Generally referred to as rent, income - or regular payments - from
real estate can come in many forms.
_Raw Land Income_
Depending on your rights to the land, companies may pay you royalties
for any discoveries or regular payments for any structures they add.
These include pump jacks, pipelines, gravel pits, access roads, cell
towers and so on. Raw land can also be rented for production, usually
agricultural production.
_Residential Property Income_
Although it is possible that you may earn income from the installation
of a cell tower or other structure, the vast majority of residential
property income comes in the form of basic rent. Your tenants pay a
fixed amount per month - and this will go up with inflation and demand
- and you take out your costs from it and claim the remaining portion
as rental income. While it is true that you will get an insurance
payout if your tenants burn down the place, the payout only covers the
cost of replacing what is lost and is not income in a real sense.
_Commercial Property Income_
Commercial properties can produce income from the aforementioned
sources - with basic rent again being the most common - but can also
add one more in the form of option income. Many commercial tenants
will pay fees for contractual options like the right of first refusal
on the office next door. These are essentially options that tenants
pay a premium to hold, whether they exercise them or not. Options
income is sometimes used for raw land and even residential property,
but they are far from common.

*What About REITs or MICs?*
Real estate investment trusts (REIT) and Mortgage Investment
Corporations (MIC) are generally considered to be great ways of
getting income from real estate. This is true, but only in the sense
that real estate is the underlying security. With a REIT, the owner of
multiple commercial properties sells shares to investors - usually to
fund the purchase of more properties - and then passes on the rental
income in the form of distribution. The REIT is the landlord for the
tenants (who pay rent), but the owners of the REIT get the income once
the expenses of running the buildings and the REIT are taken out.

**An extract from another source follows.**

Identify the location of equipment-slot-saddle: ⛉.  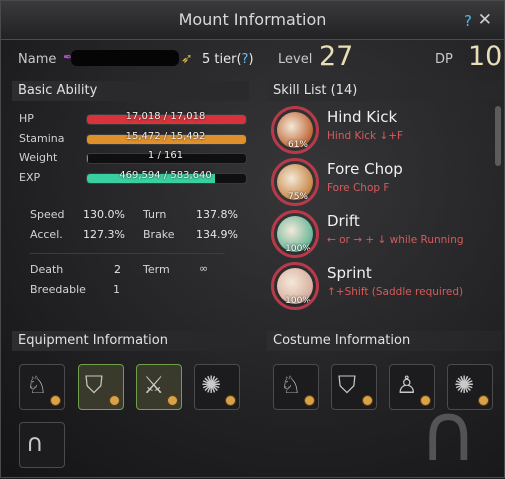
(101, 387).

MICs are even a further step removed, as they invest in private
mortgages rather than the underlying properties. MICs are different
from MBSs in that they hold entire mortgages and pass on the interest
from payments to investors, rather than securitizing the interest
streams independent of the original mortgage. Still, they are not so
much real estate investments as they are debt investments, and thus
outside of our area of interest.

*Smoke and Mirrors*
Similar to securities with real estate underlying the investment, most
of the alternative "blow your mind with super fantastic return"
methods are merely a layer on top of these two basic steams of income.
For example, there are informal residential real estate options where
you pay a fee to have the right to buy a house at a given time, say
after a month, for an agreed upon price. Then, you find investors who
will pay more than your option price for the property. In this case,
the premium you get is essentially a finder's fee for matching a
person looking for an investment with a person looking to sell - no
different than a real estate agent. Although this is income, it
doesn't come from buying (i.e. holding the deed to) a piece of real

Similarly, no money down or OPM deals are simply the financing aspect
of the deal - it doesn't change how the buyer is planning to make
money in the long run.

*The Bottom Line*
If someone is trying to sell you on a new way to make money in real
estate other than buying low and selling high or collecting rent,
they're probably trying to sell you on the process of real estate
investing rather than a new mechanism for making profits. Whether the
process is worth it or not is up to you, but know that it doesn't
change how money will be made (or lost) in the end.